In this topic, we provide a broad overview of cancer survivorship care and address ways to enhance the care for cancer survivors. For this review, we will concentrate on the care of patients who have completed treatment with curative intent. A detailed discussion on issues in cancer survivorship and topics related to patients with a specific diagnosis is addressed separately. Links to relevant topics are found at the end of this topic. (See 'Further cancer survivorship information' below.)

EPIDEMIOLOGY — In the United States, the number of cancer survivors has increased dramatically from approximately 3 million in the 1970s to over 18 million in 2022 [2,21]. The majority of survivors were diagnosed more than five years ago with 33, 23, 16, and 28 percent diagnosed 0 to <5, 5 to <10, 10 to <15, and 15 or more years previously [22].

The most common cancer types among female survivors include the following [22]:

Breast cancer (44 percent)

Cancer of the uterine corpus (9 percent)

Cancer of the colon or rectum (9 percent)

Thyroid cancer (8 percent)

Melanoma (8 percent)

Among male survivors, the most common cancers include the following [22]:

Prostate cancer (45 percent)

Cancer of the colon or rectum (10 percent)

Melanoma (8 percent)

Bladder cancer (8 percent)

Non-Hodgkin lymphomas (5 percent)

Most cancer survivors are older individuals; approximately two-thirds are aged 65 or older [2]. Approximately 6 percent of survivors are younger than age 40 [2], although this is a growing part of the population of cancer survivors.

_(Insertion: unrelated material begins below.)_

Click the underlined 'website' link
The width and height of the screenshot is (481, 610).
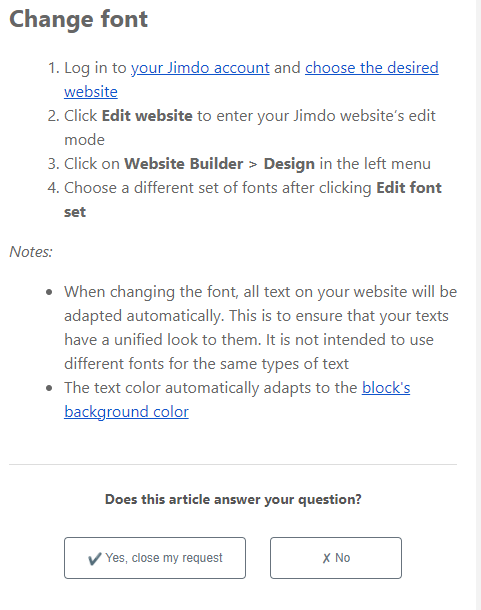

COMPONENTS OF POSTTREATMENT FOLLOW-UP — The transition from active treatment to posttreatment care is critical to long-term health. A committee established at the Institute of Medicine (IOM) to examine the range of medical and psychosocial issues faced by cancer survivors defined the following components of survivorship care [1]:

Prevention of recurrent and subsequent primary cancers, and of other late effects.

Screening for cancer spread, recurrence, or subsequent primary cancers.

Assessment of physical and psychosocial late effects.

Intervention for consequences of cancer and its treatment, for example: medical problems such as lymphedema and sexual dysfunction; symptoms, including pain and fatigue; and psychological distress experienced by cancer survivors and their caregivers.

Evaluation of concerns related to employment, insurance, and disability.

Coordination between specialists and primary care providers to ensure that all of the survivor's health needs are met.

GENERAL ISSUES

Risk of recurrence — Following treatment of a primary cancer, survivors are at risk for recurrence. Recurrences may occur at the initial site (ie, a locoregional recurrence) or in a different location (ie, metastatic disease). The timing and patterns of recurrence, particularly of distant disease, vary by cancer type and stage at diagnosis. In most instances, testing to evaluate for distant recurrent disease should not be performed in otherwise asymptomatic cancer survivors.

Surveillance for local recurrence among cancer survivors is often suboptimal.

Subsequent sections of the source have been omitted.